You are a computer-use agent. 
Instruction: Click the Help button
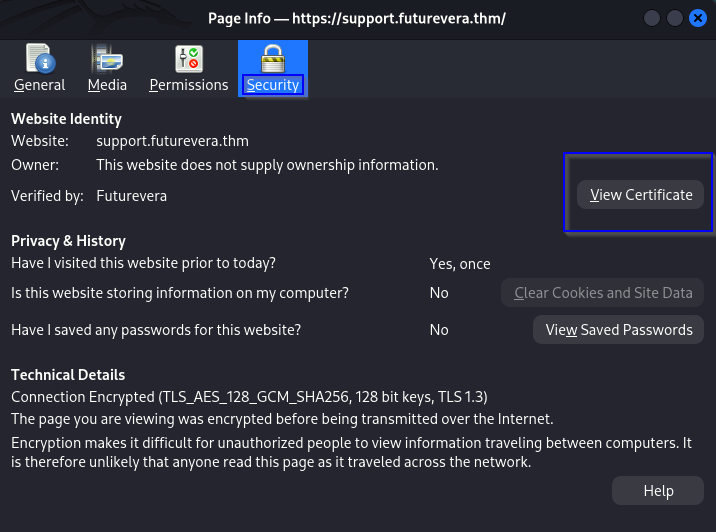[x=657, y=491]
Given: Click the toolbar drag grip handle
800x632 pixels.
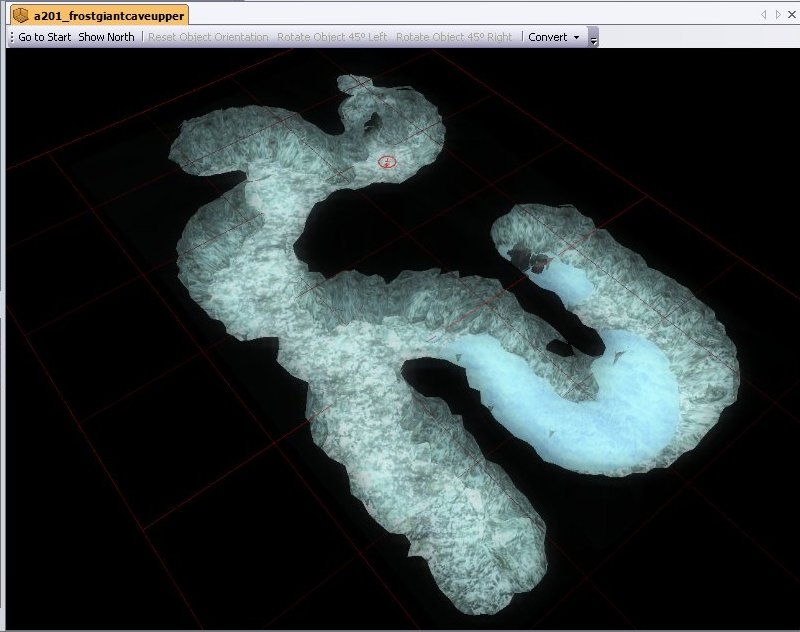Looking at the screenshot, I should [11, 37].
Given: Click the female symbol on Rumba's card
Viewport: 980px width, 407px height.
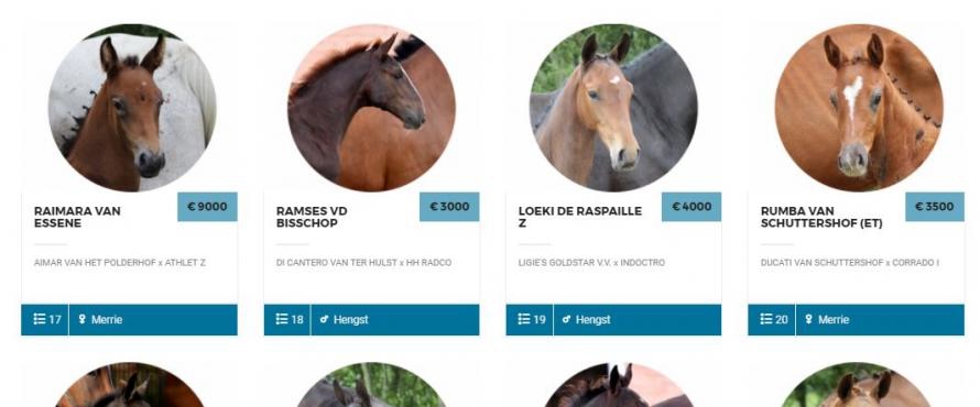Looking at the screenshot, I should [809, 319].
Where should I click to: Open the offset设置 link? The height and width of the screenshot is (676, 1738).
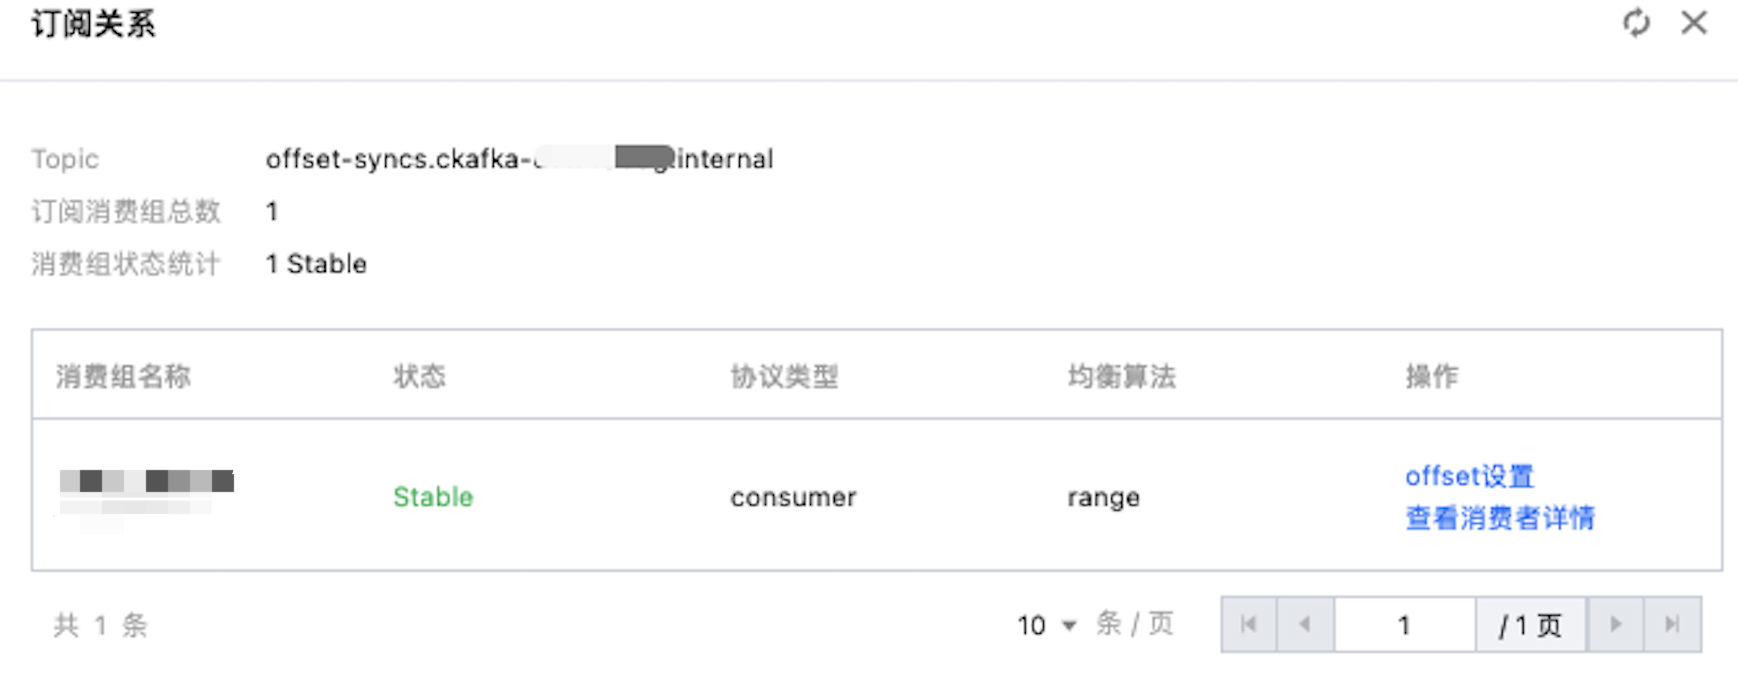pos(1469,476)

## EXERCISE OBJECTIVE:
Set down, word for word, the line that holds "800x632 pixels." and all lines after it to the end of the entries above, but not the pictures.

## ANSWER SPACE:
800x632 pixels.
Looking at the screenshot, I should [11, 37].
Given: Click the female symbol on Rumba's card
Viewport: 980px width, 407px height.
Looking at the screenshot, I should [809, 319].
Where should I click to: Open the offset设置 link? The height and width of the screenshot is (676, 1738).
pos(1469,476)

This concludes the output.